Comme vous, je n’ai aucune idée de ce à quoi va ressembler le monde de demain, de quoi seront faits les prochains mois, les prochaines semaines, ni même les prochains jours. Des gens proches sont à risque, inquiets, et on peine à les rassurer.

Richesse et privilèges

Mais tirons quelques leçons de l’expérience que nous vivons. La première : nous sommes privilégiés quand on a de quoi se laver, se chauffer, s’abriter, se nourrir. Quand on nous demande de nous laver les mains, de prendre de la distance, de rester chez soi, on réalise que cette protection minimum n’est pas donnée à tous. Autour du monde, et au Canada, beaucoup n’ont ni eau courante ni espace ni maison.

Les autres anges gardiens

Nous sommes aussi privilégiés sans le savoir quand on a un gouvernement qui a le sens de l’État, une chose que le Québec et le monde sont en train de redécouvrir : l’actualité nous rappelle que nous ne sommes rien tout seuls, que c’est unis que nous pouvons survivre.

Nous sommes privilégiés quand on peut compter sur des politiques publiques, sur des institutions qui nous soutiennent, tel qu’elles le démontrent avec éclat en ces jours éprouvants.

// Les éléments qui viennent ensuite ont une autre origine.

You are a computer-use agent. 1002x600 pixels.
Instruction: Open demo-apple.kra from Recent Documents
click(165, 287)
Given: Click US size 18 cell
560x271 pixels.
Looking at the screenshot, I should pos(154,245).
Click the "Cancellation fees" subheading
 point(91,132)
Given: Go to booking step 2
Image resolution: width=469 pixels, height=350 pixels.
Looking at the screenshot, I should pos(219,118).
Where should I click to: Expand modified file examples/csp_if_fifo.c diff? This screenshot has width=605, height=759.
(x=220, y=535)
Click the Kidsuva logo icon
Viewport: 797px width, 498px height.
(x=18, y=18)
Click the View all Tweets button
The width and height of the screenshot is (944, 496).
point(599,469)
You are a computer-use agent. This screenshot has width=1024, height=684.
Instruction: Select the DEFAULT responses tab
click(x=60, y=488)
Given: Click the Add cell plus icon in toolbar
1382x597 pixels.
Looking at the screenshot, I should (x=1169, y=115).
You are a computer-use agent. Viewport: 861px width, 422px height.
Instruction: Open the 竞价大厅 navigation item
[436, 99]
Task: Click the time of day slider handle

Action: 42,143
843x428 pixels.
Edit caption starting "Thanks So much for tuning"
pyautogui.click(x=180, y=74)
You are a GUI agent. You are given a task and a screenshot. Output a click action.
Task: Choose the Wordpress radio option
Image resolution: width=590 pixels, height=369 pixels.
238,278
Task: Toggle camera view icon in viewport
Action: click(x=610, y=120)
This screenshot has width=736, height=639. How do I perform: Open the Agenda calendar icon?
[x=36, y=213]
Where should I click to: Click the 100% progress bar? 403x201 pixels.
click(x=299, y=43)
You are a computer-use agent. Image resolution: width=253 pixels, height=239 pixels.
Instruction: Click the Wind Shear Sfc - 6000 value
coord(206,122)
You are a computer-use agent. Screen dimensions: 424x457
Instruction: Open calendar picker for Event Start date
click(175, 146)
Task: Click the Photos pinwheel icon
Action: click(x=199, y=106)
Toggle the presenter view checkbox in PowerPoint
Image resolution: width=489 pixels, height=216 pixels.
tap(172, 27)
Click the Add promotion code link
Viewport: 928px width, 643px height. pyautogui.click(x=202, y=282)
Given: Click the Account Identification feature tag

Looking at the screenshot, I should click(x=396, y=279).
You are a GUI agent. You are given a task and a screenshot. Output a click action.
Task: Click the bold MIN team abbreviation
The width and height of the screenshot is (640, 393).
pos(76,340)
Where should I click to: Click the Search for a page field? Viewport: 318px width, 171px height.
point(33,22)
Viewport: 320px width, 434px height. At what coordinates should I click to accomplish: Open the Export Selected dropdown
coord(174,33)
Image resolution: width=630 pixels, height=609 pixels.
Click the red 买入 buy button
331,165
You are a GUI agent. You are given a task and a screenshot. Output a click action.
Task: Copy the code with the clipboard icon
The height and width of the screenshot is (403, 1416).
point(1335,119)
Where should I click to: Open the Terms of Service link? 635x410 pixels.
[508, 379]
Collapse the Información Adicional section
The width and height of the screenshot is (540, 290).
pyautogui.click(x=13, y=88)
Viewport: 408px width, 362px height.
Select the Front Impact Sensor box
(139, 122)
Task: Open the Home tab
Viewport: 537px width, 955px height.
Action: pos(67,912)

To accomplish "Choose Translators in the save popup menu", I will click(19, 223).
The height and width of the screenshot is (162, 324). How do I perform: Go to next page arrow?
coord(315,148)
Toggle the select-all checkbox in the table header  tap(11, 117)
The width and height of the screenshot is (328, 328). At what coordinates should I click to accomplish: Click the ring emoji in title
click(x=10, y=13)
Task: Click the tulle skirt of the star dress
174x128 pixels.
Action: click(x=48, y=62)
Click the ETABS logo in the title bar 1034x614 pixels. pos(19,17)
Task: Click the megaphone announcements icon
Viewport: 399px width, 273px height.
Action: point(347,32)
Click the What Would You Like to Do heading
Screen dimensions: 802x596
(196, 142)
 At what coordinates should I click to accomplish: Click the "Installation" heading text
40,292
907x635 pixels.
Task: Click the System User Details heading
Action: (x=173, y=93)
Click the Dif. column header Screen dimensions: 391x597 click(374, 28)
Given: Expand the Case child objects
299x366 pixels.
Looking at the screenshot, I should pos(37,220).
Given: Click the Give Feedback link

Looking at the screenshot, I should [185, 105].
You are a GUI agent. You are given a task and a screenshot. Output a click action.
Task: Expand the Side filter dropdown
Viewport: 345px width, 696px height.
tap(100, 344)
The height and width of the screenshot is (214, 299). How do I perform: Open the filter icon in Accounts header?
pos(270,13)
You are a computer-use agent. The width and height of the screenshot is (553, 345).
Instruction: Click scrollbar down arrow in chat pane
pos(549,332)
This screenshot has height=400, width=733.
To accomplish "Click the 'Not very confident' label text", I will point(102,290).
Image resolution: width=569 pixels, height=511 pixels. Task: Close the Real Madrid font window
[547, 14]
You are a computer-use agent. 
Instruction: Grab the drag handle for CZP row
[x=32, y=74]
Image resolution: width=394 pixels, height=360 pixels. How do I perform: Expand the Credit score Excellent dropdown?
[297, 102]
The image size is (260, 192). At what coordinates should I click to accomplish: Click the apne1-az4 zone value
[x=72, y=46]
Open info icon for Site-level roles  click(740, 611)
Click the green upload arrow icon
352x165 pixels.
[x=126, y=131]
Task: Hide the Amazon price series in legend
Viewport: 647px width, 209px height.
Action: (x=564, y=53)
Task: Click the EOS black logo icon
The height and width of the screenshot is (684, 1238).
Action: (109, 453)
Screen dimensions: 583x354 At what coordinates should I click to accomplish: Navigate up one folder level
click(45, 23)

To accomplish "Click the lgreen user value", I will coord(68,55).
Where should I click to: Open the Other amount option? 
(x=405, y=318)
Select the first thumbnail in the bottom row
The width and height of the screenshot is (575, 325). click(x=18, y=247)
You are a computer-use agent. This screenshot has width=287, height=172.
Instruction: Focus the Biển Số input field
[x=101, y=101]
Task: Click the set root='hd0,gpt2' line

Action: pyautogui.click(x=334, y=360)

Bravo à celles et ceux qui les défendent, ces institutions, parce que depuis longtemps, il faut le faire contre les vents contraires. Ces personnes qui défendent les services publics depuis des années sont aussi nos « anges gardiens », mais vous ne trouverez pas grand monde pour les remercier.

Passer le temps

Nous sommes aussi privilégiés quand nous avons le loisir de pouvoir lire, jouer de la musique, dessiner, cuisiner, regarder des films ou des séries, « passer le temps ». Que nous avons l’électricité, l’internet, les savoirs et la connaissance pour profiter d’initiatives de créateurs et d’artistes, que nous avons des amis et la capacité de leur parler quand même, aussi virtuelles soient ces réunions impromptues. En dépit des difficultés, nous réalisons que nous possédons beaucoup de ressources, de capacités. Tout le monde n’a pas cette chance.

Prendre soin du collectif

La deuxième leçon de cette époque, c’est que nous découvrons à grande échelle combien prendre soin du monde est au centre de notre survie. Soin de ses proches, de ses voisins, de soi-même, mais aussi du collectif. Et c’est là que nous avons été plutôt nuls en ce début de XXIsiècle. Trouant sans aucune conscience le filet social qui a été si long à tisser et à solidifier, des choix politiques ont affaibli la capacité de se protéger les uns les autres. En encourageant l’individualisme, la course au profit, l’évasion fiscale privant les gouvernements de milliards de dollars (un déficit zéro sur le dos du système de santé, au lieu de courir après les fraudeurs fiscaux, par exemple), les plus vulnérables se retrouvent démunis.

La science et le 1 %

Et voilà que la science nous mobilise : en prenant soin des autres, semble-t-elle nous dire, vous prenez soin de vous. Il serait peut-être temps, alors, de réfléchir aux facteurs qui créent les inégalités sociales et à revoir nos priorités. À commencer par la valeur du travail de toutes celles et ceux qui soignent, nettoient, rassurent, éduquent et qui sont parmi les moins bien payés voire pas payés du tout (c’est ça, le travail invisible) dans notre société.

Toutes les catégories d’emploi mal rémunérées, souvent non syndiquées, sont les mêmes qui ont servi à la productivité effrénée qui enrichit le 1 % du monde. Serons-nous capables de reconnaître ce que nous leur devons ?

C’est la troisième leçon. Travailler à son unique intérêt n’est pas la voie à suivre, comme nous le rappellent depuis longtemps tant de personnes engagées à défendre l’intérêt collectif.

Dommage qu’il faille cette pandémie pour en prendre toute la mesure.